SOURCE MATERIAL
---
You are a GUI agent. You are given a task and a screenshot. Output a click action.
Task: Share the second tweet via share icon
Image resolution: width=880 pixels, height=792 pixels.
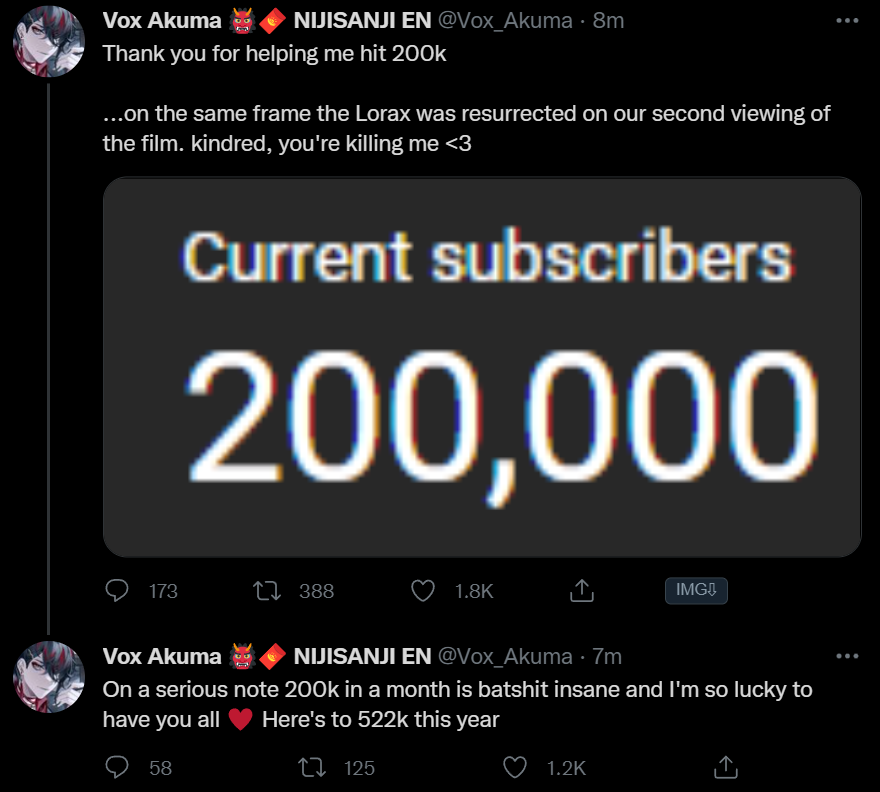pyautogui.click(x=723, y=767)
---
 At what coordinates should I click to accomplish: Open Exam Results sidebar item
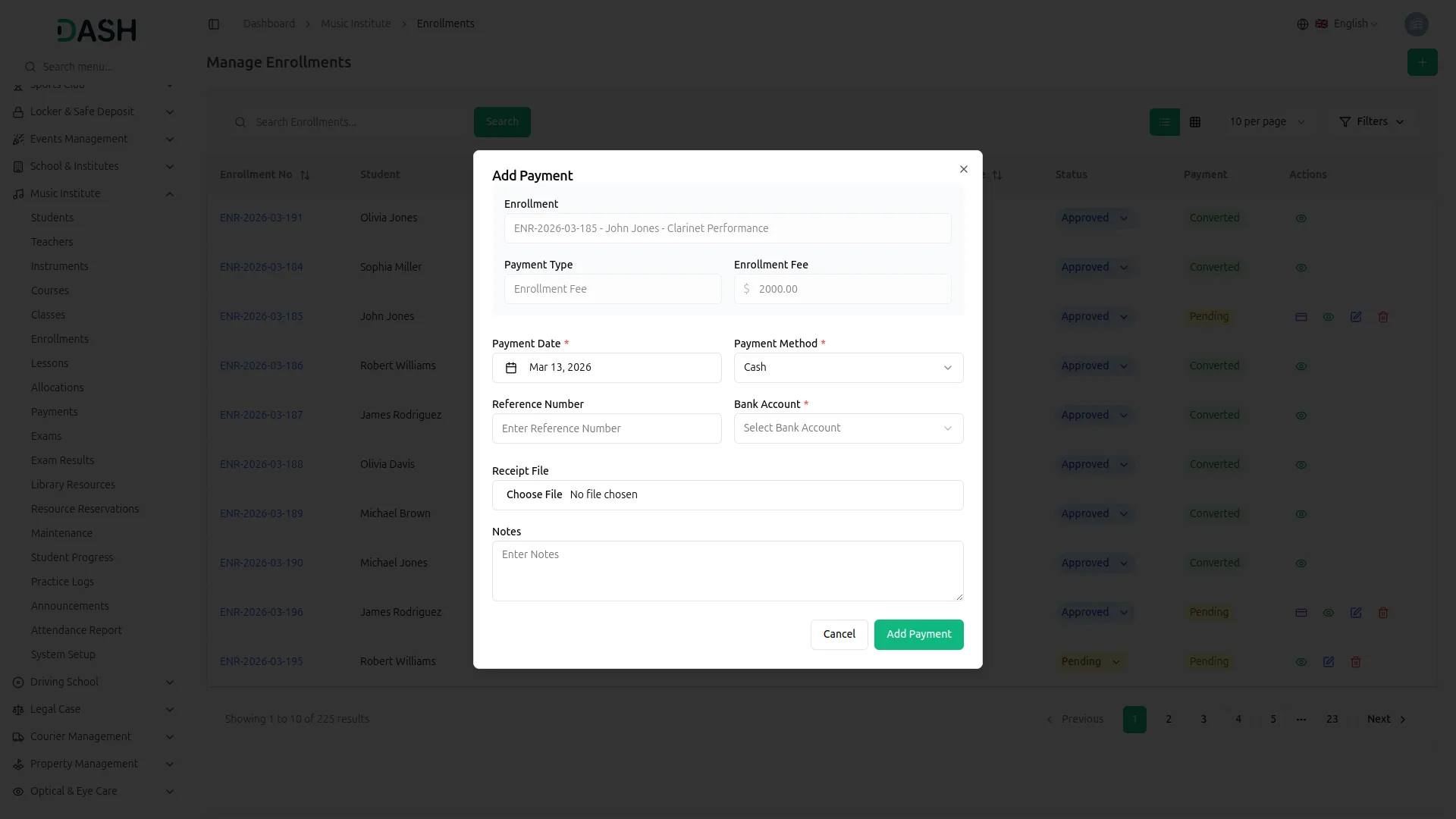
---
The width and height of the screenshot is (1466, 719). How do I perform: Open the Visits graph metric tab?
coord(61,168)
---
PROMPT
Rewrite the lines from the line with "You are a GUI" to the line with "pyautogui.click(x=723, y=767)", requests included, with each answer coordinate multiplied by 1.05 and rounded to a whole number, halves going up. Leave out the pictures.

COMPLETE OUTPUT
You are a GUI agent. You are given a task and a screenshot. Output a click action.
Task: Share the second tweet via share icon
Image resolution: width=880 pixels, height=792 pixels.
pyautogui.click(x=759, y=805)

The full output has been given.